The final positional accuracy tests of the geometric model showed a reasonable accuracy (mm level) of the dense point cloud and the resulting mesh model. The data evaluation phase demonstrates that it is possible to obtain high-quality results from numerous images captured by smartphone cameras using appropriate software solutions. Furthermore, the generated 3D model demonstrated the feasibility of the SfM-MVS approaches in low-budget digitization or documentation projects.

Consequently, with an appropriate imaging configuration, calibration, and data processing software performance, these devices can be used in multiple photogrammetric measurement applications demanding high accuracy. This option is being explored because mobile-phone cameras have good resolution and are economical and flexible.
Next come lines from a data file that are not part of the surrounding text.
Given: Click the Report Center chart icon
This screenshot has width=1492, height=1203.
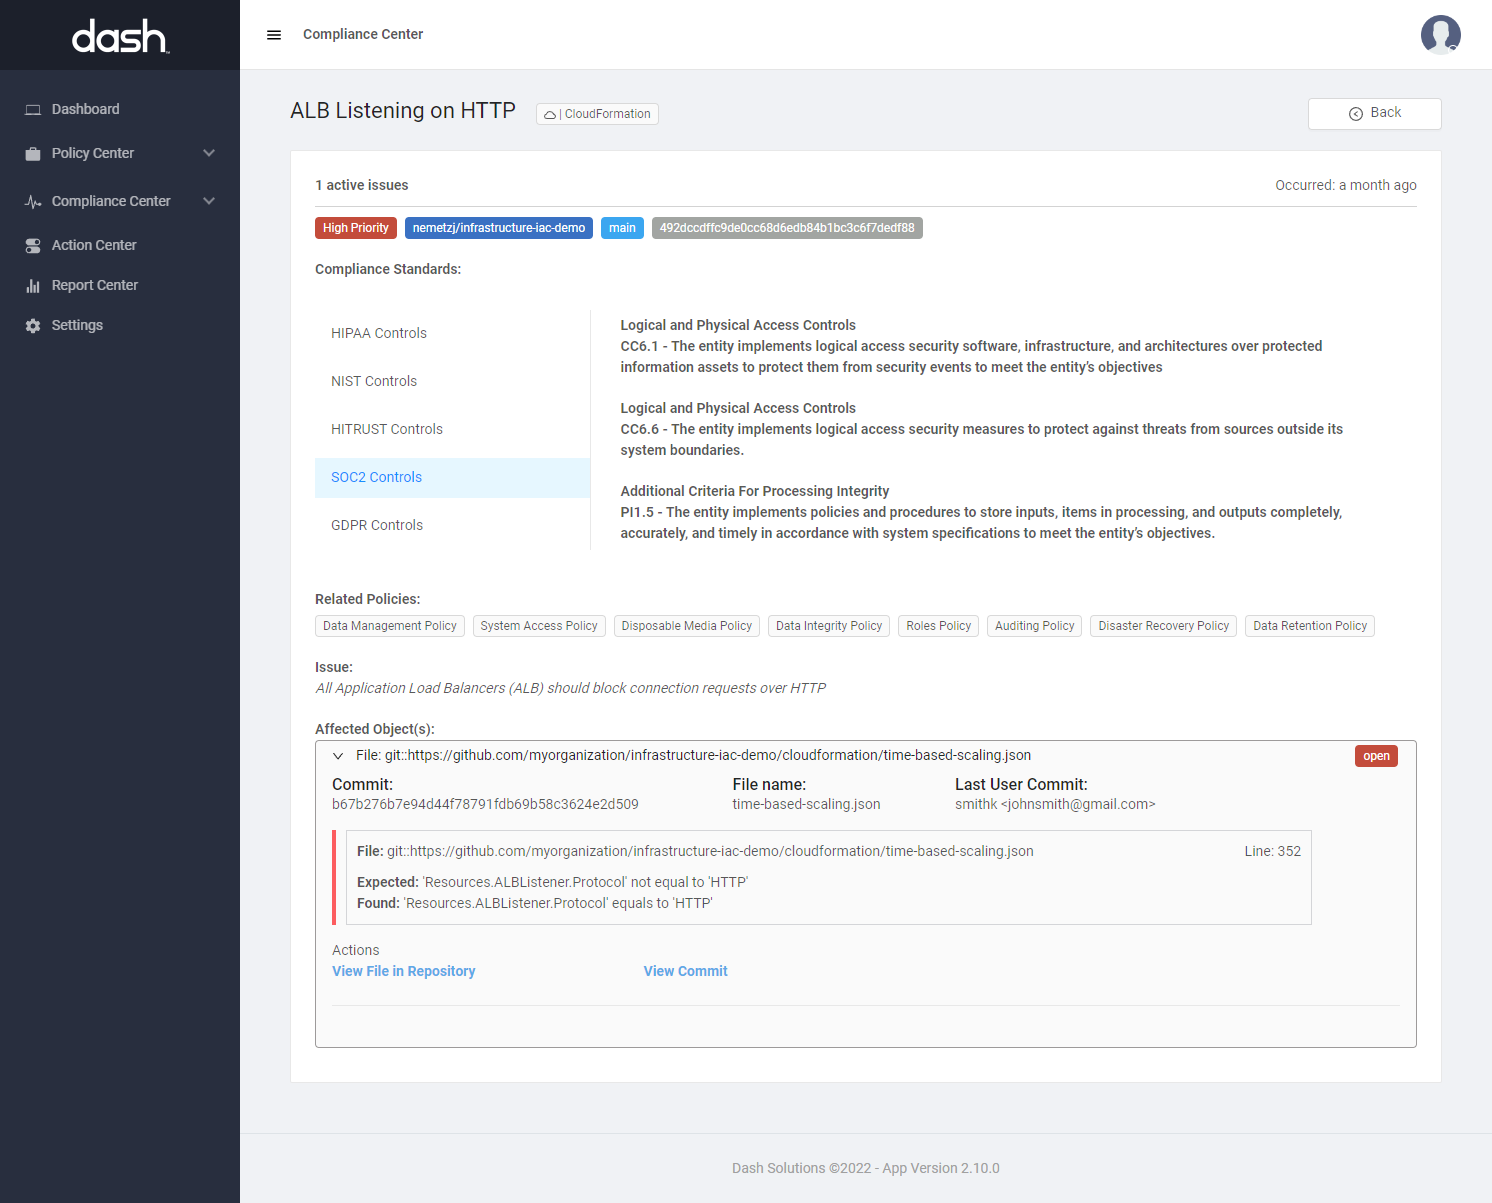Looking at the screenshot, I should click(x=33, y=286).

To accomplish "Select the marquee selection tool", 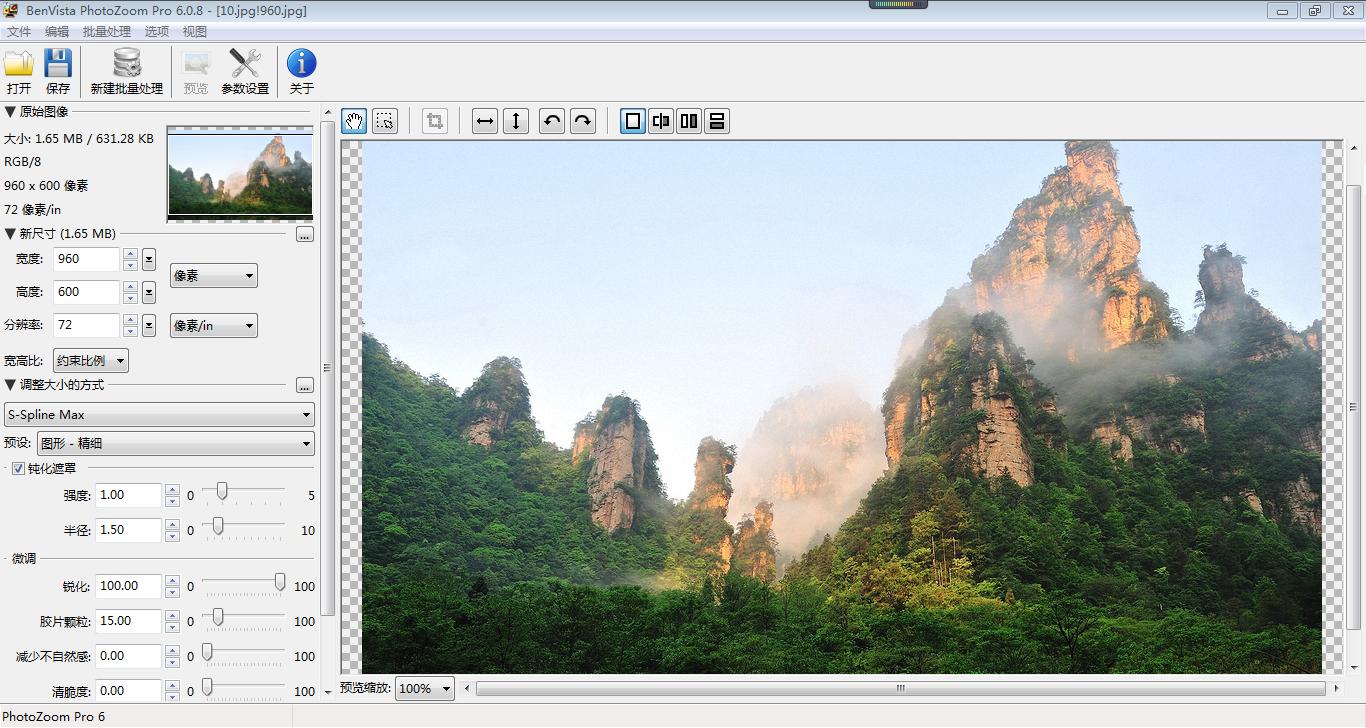I will pyautogui.click(x=385, y=122).
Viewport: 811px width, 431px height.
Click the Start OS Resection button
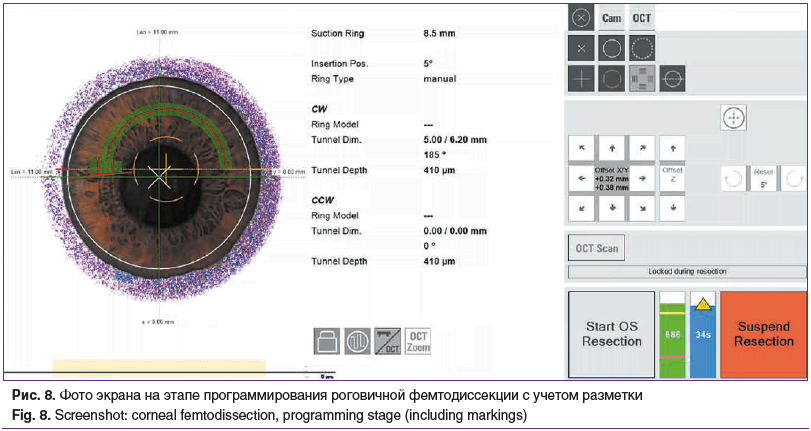[611, 334]
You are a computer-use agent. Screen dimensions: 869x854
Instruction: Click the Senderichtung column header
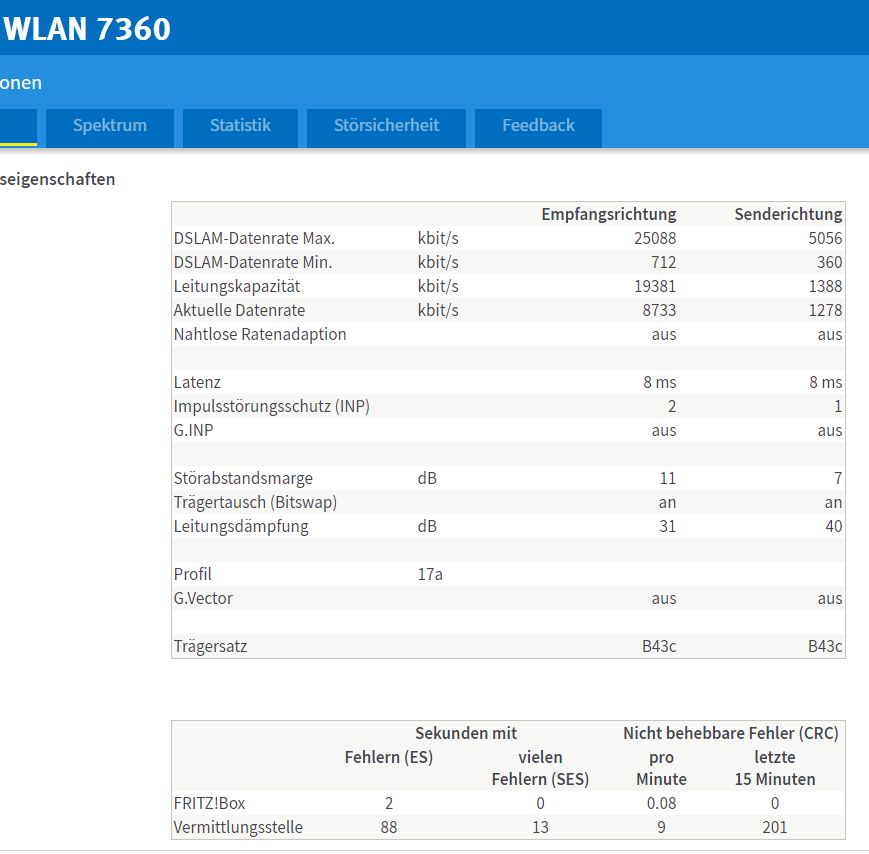coord(787,214)
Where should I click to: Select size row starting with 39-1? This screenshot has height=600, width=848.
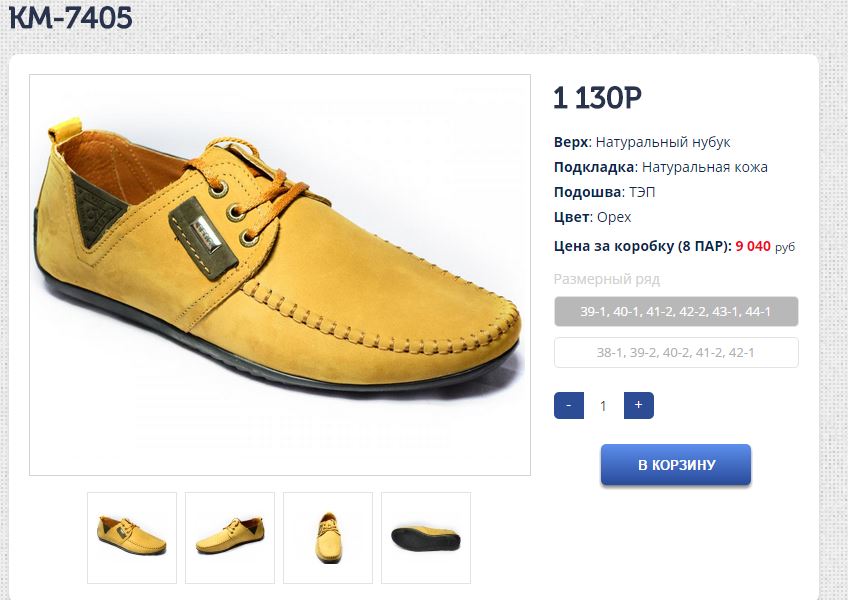point(676,312)
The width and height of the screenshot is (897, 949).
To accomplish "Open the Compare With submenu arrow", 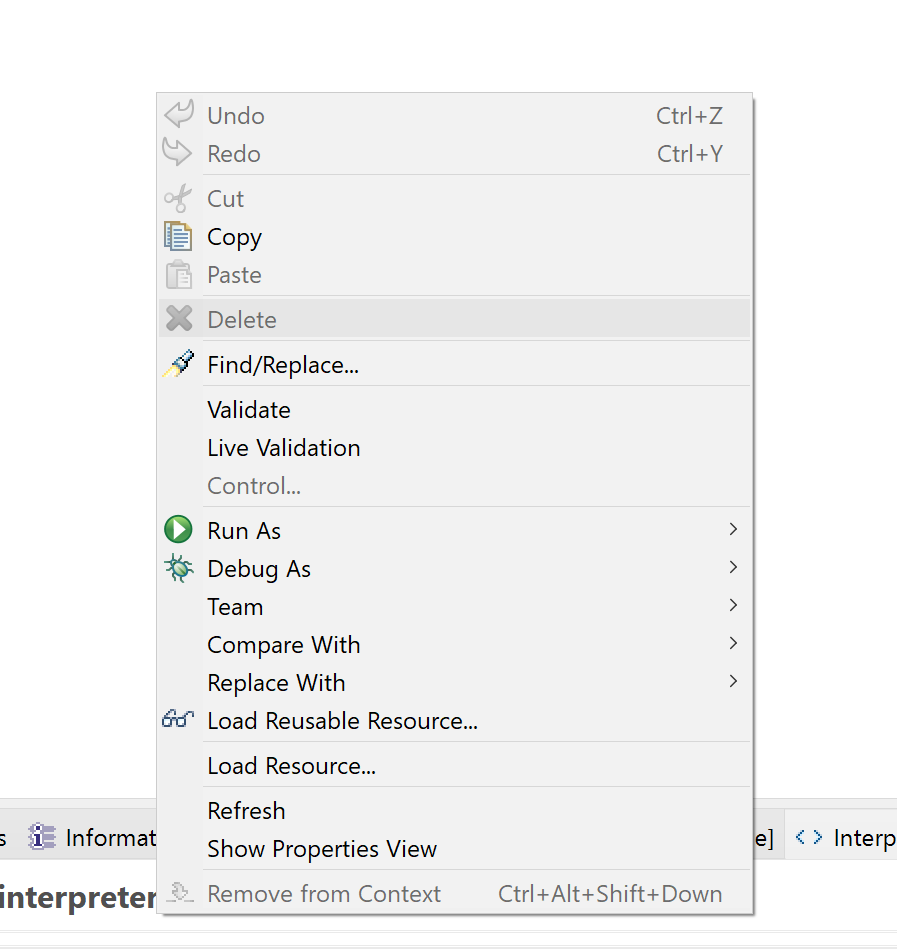I will coord(733,643).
In addition, in line with the technological advancements, the quality and performance of mobile-phone cameras will develop further along with their built-in image processing functions. Therefore, it will be possible to obtain high-quality results for 3D modeling applications in which these devices are used alone as both photogrammetric data acquisition and processing tools for at least small projects.

Data Availability

No data were used to support this study.

Conflicts of Interest

The authors declare that they have no conflicts of interest.